The $6.4 million settlement of the Freddie Gray civil case raises many eyebrows and questions for the City of Baltimore. Some question why the City settled the case, the amount of the settlement and the timing of the settlement—one month before the trial of six police officers accused in the death of Freddie Gray starts. Many question whether the City should have waited until the conclusion of all 6 trials of the officers before entertaining a settlement. William H. Murphy, Jr., the family’s attorney, had not filed a lawsuit. Those who argue the amount of the settlement question whether the value of Freddie Gray’s life and death warranted a high 7 figure settlement. Gray lived in the Sandtown area of West Baltimore—an area plighted with high poverty, high unemployment, high drug use and other socio-economic ailments. And some legal scholars wonder whether the timing of the settlement will affect Baltimore’s ability to keep the police officers’ trials in Baltimore. I question the settlement for other reasons.
All of the facts are not known about the Freddie Gray case. What is apparently known is that Baltimore police placed 25 year old Freddie Gray in a police van face down without any restraints. Gray was found unconscious 45 minutes later. He died one week later in a hospital from severe spinal injuries. The Baltimore Medical Examiner ruled his death a homicide.
Various factors go into reaching a settlement in a case. Former Police Officer Anthony Batts stated in April that police broke protocol by refusing to restrain Gray in the van. Past similar incidents might also have factored into the civil case. Some in Baltimore refer to a police practice of placing arrestees without restraint and taking them on a “rough ride”. The Gray’s attorney would likely file the case in federal court for civil rights violations of Freddie Gray. In federal court for civil rights violations, no limitations on the amount of damages exists against a municipality and its employees.
Undeniably the settlement may have an effect on the criminal trial of the officers. Ultimately, the decision on whether the impact of the settlement and prior publicity will affect the police officers’ rights to a fair trial rests with Judge Barry Williams. A hearing on the Defendants’ motions to change the venue will be heard in Baltimore City Circuit Court on Thursday, September 10—one day after the City officials meet to approve the settlement.
I question the millions of dollars being spent to settle police brutality cases for other reasons. The millions of dollars spent on settling police excessive force cases do not appear to have any effect on the police department. And yet, the money could go to other uses—starting with training police officers on racial bias and excessive force. However, as long as officers commit violations of the law, there will be settlements. The City of Baltimore’s readiness to settle police brutality cases rather than address the problem of police excessive force lies at the heart of the matter. The real problem lies in how to avoid another Freddie Gray being the subject of police brutality and receiving a settlement. Without police brutality and excessive force, there would be no need for large settlements.

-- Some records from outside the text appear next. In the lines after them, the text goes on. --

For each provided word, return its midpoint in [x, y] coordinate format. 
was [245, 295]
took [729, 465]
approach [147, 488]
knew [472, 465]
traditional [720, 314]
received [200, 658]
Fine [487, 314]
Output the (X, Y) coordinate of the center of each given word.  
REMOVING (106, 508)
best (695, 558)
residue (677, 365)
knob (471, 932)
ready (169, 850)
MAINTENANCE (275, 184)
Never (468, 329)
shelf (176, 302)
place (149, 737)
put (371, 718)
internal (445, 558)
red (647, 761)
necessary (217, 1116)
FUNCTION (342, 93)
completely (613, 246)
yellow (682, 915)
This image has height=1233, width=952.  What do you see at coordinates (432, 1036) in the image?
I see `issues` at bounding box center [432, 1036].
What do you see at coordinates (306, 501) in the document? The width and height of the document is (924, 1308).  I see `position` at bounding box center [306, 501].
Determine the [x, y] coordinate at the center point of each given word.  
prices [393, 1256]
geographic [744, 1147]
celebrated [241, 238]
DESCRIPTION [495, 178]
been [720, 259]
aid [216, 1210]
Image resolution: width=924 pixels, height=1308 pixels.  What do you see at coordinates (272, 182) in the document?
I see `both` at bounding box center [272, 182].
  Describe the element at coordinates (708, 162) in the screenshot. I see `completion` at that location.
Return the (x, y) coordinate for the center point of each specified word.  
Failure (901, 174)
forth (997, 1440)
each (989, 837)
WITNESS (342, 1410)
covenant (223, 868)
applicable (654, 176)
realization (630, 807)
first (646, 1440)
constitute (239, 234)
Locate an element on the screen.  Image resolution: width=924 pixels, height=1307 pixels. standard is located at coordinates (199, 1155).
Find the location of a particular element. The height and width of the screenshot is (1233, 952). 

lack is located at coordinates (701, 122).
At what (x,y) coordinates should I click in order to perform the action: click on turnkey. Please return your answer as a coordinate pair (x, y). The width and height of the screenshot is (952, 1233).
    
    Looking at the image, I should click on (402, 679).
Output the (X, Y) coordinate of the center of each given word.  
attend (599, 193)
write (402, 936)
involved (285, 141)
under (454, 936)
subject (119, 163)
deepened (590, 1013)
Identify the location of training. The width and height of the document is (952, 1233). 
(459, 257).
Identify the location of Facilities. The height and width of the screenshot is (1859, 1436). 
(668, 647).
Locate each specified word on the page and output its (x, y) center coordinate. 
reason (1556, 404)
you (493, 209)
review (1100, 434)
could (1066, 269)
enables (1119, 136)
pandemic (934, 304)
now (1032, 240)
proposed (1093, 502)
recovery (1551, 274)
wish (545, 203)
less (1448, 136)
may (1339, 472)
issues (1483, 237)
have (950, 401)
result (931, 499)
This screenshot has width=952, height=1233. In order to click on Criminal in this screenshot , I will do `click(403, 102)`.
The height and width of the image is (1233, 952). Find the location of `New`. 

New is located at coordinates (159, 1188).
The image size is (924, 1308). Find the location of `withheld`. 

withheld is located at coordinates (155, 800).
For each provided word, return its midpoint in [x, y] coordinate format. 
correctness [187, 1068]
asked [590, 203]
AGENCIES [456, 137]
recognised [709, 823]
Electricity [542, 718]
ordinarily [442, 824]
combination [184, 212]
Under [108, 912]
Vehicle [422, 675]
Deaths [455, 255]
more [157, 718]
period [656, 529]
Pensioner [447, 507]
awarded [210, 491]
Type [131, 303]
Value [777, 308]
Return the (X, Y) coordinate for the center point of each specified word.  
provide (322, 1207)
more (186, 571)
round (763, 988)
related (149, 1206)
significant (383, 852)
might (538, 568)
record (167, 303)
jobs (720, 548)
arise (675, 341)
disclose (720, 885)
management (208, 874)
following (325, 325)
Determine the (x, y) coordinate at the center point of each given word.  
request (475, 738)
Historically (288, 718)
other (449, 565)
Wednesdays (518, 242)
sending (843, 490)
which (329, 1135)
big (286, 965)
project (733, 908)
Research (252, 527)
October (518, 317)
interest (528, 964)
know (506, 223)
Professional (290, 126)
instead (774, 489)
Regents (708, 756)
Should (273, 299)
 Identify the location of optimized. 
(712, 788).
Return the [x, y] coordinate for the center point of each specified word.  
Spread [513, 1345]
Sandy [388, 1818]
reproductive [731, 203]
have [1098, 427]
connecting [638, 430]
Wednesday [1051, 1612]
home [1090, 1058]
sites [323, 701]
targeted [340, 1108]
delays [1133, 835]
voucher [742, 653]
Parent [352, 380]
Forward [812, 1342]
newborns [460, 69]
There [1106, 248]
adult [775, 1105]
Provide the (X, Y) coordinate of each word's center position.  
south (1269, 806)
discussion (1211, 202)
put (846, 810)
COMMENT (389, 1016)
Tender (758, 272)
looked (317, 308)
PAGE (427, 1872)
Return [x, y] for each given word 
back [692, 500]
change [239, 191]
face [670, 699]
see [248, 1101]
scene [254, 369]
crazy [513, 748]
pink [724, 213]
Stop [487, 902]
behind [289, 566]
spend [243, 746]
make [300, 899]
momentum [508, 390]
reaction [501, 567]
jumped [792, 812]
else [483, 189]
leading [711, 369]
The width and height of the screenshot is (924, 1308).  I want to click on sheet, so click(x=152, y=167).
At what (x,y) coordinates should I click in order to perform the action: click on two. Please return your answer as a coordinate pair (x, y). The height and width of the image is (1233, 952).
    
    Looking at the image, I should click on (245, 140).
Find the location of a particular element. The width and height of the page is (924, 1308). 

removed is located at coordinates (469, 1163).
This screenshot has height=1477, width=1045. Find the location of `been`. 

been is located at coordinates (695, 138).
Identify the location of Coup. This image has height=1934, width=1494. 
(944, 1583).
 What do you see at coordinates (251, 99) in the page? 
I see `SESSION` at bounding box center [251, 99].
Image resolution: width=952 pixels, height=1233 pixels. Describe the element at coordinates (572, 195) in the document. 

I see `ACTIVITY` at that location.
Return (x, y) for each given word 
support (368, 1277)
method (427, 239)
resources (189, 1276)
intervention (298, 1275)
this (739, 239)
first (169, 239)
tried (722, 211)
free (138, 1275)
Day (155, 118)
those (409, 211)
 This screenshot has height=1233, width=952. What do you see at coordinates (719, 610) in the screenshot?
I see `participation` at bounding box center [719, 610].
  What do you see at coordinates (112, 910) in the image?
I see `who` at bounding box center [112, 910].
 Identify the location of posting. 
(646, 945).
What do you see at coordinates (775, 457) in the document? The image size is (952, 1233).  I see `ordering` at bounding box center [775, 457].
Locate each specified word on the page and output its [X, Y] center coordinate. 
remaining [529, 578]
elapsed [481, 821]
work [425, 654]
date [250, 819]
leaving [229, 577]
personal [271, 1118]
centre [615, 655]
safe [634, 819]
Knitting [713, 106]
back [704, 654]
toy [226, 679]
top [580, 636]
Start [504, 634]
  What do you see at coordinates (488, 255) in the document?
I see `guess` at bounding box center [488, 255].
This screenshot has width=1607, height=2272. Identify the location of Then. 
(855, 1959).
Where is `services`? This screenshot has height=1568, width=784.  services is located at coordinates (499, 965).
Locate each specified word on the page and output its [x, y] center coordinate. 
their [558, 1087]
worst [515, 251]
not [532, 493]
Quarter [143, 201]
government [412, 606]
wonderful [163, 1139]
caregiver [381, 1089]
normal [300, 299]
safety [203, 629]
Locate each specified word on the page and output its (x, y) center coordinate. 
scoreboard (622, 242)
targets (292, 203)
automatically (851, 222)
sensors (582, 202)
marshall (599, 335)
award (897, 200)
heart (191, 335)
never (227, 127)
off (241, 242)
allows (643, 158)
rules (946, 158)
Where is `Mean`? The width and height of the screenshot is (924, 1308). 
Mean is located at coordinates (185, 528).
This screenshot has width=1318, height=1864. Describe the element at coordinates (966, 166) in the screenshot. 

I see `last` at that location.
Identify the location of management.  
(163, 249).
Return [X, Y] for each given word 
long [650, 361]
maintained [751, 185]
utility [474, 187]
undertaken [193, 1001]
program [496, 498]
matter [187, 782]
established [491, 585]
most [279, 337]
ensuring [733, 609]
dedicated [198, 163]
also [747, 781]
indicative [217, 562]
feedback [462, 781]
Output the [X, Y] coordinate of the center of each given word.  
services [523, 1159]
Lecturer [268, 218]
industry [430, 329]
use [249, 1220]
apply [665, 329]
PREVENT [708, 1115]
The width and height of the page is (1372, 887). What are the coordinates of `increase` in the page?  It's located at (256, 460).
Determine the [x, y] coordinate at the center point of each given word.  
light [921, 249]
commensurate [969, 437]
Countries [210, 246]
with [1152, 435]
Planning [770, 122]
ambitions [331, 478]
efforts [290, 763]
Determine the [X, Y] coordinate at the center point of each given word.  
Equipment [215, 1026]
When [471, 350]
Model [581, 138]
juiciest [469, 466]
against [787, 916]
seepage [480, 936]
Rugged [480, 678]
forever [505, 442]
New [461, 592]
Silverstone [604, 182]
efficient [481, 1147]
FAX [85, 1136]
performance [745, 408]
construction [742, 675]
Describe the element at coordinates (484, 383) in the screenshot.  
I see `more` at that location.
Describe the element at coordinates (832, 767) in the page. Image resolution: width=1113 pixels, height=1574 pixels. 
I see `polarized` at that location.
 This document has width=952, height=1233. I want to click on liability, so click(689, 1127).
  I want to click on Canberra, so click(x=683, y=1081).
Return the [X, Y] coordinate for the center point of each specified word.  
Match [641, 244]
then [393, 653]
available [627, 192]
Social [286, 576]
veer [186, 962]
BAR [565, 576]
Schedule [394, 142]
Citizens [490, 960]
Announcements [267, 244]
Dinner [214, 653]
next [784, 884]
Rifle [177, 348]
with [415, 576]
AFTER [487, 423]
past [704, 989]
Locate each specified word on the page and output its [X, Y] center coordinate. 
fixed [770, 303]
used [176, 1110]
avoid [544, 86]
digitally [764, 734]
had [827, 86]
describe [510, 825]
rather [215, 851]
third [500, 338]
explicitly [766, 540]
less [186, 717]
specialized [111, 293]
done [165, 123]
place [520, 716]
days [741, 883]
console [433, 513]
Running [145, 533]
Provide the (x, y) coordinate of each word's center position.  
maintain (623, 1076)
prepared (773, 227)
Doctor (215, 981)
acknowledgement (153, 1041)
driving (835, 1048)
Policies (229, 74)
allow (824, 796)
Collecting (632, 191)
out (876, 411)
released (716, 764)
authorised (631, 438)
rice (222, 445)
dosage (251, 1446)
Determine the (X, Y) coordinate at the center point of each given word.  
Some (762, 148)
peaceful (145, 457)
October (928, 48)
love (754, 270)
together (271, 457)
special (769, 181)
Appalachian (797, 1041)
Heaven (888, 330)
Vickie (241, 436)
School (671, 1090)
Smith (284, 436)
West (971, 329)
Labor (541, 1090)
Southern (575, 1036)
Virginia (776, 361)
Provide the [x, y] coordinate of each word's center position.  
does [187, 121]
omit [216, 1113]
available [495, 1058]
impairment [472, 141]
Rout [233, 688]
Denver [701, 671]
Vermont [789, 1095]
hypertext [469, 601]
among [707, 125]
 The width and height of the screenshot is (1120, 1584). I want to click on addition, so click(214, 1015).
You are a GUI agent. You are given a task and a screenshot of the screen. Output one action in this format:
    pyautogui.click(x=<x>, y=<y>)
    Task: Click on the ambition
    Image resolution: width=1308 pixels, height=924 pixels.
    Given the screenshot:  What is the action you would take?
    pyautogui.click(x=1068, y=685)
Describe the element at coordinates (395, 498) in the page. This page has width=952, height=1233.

Settlements of police brutality cases do not deter future police brutality cases. These cases do not financially hurt the police officers, the police department or its union. The monies come out of the City of Baltimore funds fueled by taxpayers.
In a city of over 600,000 residents where approximately 25% live below the poverty level, millions of dollars could go a long way towards helping the citizens, like the Freddie Grays of West Baltimore. In a city of high unemployment, high drug use and high crime, monies are needed to address the socio-economic issues facing the City.
The Department of Justice is looking into the practices of the Baltimore City Police Department to determine if a pattern and practice of excessive force and other violations exist. I urge the City of Baltimore, its Mayor, Interim Police Chief and other elected officials to move forward now on improving its police force with proper training of the officers on how to do their job without violating civil rights of their citizens. It is too late for Freddie Gray.
Washington, DC based Debbie Hines is a trial lawyer and former Baltimore prosecutor.
UPDATE: On Thursday, September 10, Judge Barry Williams denied the 6 police officers’ motion to remove their trials from Baltimore due to prejudicial publicity and the civil settlement by the City of Baltimore. The cases will remain in Baltimore.